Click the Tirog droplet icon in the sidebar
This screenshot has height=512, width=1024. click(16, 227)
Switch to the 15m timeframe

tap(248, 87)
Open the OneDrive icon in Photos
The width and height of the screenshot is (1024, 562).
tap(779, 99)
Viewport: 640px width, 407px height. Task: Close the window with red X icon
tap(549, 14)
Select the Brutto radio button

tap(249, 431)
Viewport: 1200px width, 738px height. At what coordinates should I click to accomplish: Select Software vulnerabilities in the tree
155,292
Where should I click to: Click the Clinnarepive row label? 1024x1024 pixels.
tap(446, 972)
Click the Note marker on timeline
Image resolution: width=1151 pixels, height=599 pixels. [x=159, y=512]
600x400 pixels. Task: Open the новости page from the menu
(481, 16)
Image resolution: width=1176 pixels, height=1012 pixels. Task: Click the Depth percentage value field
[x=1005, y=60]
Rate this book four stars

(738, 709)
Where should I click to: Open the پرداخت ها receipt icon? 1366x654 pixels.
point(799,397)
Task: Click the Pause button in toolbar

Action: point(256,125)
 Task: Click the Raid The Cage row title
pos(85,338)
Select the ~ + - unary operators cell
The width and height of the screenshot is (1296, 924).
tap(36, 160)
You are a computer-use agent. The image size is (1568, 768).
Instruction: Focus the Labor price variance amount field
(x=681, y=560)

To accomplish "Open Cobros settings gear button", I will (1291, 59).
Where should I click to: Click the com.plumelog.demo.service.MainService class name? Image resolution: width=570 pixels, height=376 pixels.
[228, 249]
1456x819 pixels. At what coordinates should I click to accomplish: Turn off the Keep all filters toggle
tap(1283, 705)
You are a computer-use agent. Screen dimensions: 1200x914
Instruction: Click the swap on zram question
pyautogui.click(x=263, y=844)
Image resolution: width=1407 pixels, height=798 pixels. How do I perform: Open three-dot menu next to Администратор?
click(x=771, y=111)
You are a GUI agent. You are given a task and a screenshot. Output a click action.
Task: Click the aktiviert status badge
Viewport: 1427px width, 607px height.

# [Instruction]
Can you copy all of the rows above, character for character, without changing anything?

# [Response below]
Click the Tirog droplet icon in the sidebar
This screenshot has height=512, width=1024. click(16, 227)
Switch to the 15m timeframe

tap(248, 87)
Open the OneDrive icon in Photos
The width and height of the screenshot is (1024, 562).
tap(779, 99)
Viewport: 640px width, 407px height. Task: Close the window with red X icon
tap(549, 14)
Select the Brutto radio button

tap(249, 431)
Viewport: 1200px width, 738px height. At what coordinates should I click to accomplish: Select Software vulnerabilities in the tree
155,292
Where should I click to: Click the Clinnarepive row label? 1024x1024 pixels.
tap(446, 972)
Click the Note marker on timeline
Image resolution: width=1151 pixels, height=599 pixels. [x=159, y=512]
600x400 pixels. Task: Open the новости page from the menu
(481, 16)
Image resolution: width=1176 pixels, height=1012 pixels. Task: Click the Depth percentage value field
[x=1005, y=60]
Rate this book four stars

(738, 709)
Where should I click to: Open the پرداخت ها receipt icon? 1366x654 pixels.
point(799,397)
Task: Click the Pause button in toolbar

Action: point(256,125)
 Task: Click the Raid The Cage row title
pos(85,338)
Select the ~ + - unary operators cell
The width and height of the screenshot is (1296, 924).
tap(36, 160)
You are a computer-use agent. The image size is (1568, 768).
Instruction: Focus the Labor price variance amount field
(x=681, y=560)

To accomplish "Open Cobros settings gear button", I will (1291, 59).
Where should I click to: Click the com.plumelog.demo.service.MainService class name? Image resolution: width=570 pixels, height=376 pixels.
[228, 249]
1456x819 pixels. At what coordinates should I click to accomplish: Turn off the Keep all filters toggle
tap(1283, 705)
You are a computer-use agent. Screen dimensions: 1200x914
Instruction: Click the swap on zram question
pyautogui.click(x=263, y=844)
Image resolution: width=1407 pixels, height=798 pixels. How do I perform: Open three-dot menu next to Администратор?
click(x=771, y=111)
You are a GUI agent. You are given a task and a screenshot. Output a click action.
Task: Click the aktiviert status badge
Viewport: 1427px width, 607px height.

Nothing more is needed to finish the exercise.